Come for the Politics, Stay for the Pathologies

Wednesday, October 28, 2009

Another Crack at Stupid Gurus

Note: this was originally written in 2006  as a skeptic’s view of the foolish complicity of business and consultants in destroying value and industry in America. It was posted on Dewey last February as it seemed interesting in light of the Autos’ tenuous situation following the financial meltdown.  Since then, two of the Big 3  have stepped into the abyss (update at the end of post).

I meant to link it to Monday’s post on self-help gurus. It’s not just individuals who succumb to the snake oil charms of false prophets. Whole organizations have been known to fall under their misguided influence; even entire nations.

So, I’m reposting it, just as a reminder: it’s almost always better to think for yourself than to hire someone to do it for you. That applies to Washington as well as business.  So, Congress: at a minimum, read your own damn bills!

Excerpt from:  “From Quality Circles to Mobius Rings”

For the next two decades consultants trotted out every aspect of Japanese manufacturing culture and force fed it to the Autos … Deming’s philosophy was straightforward: Improve quality and you’ll decrease cost while simultaneously improving productivity and market share. (Hello!
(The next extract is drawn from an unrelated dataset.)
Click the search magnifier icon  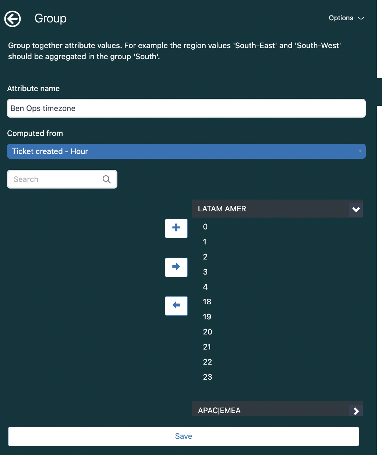107,179
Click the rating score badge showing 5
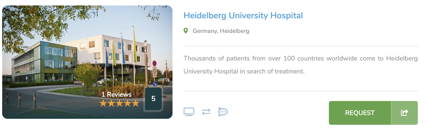 click(154, 99)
Management 101. Ever heard of it?) What Deming might have envisioned as a Zen and the Art of Corporate Maintenance devolved into the most protracted exercise in group navel gazing since the baby boomers first discovered theirs.

…In spite of these efforts, things did improve for the Autos. The embargo ended, oil prices stabilized, the Big 3 laid off thousands of workers, closed dozens of plants, and outsourced the majority of components. This brilliant stroke of reverse vertical integration allowed them to get tough with their suppliers and demand that they provide higher quality components at lower costs. Meanwhile, Chrysler received a massive government bailout to stay afloat, while American Motors went gently into that goodnight. In short, the survivors downsized, accepted corporate welfare and pushed one of the industry’s inherent problems off onto their newly independent suppliers. How many McKenzie consultants does it take to come up with that?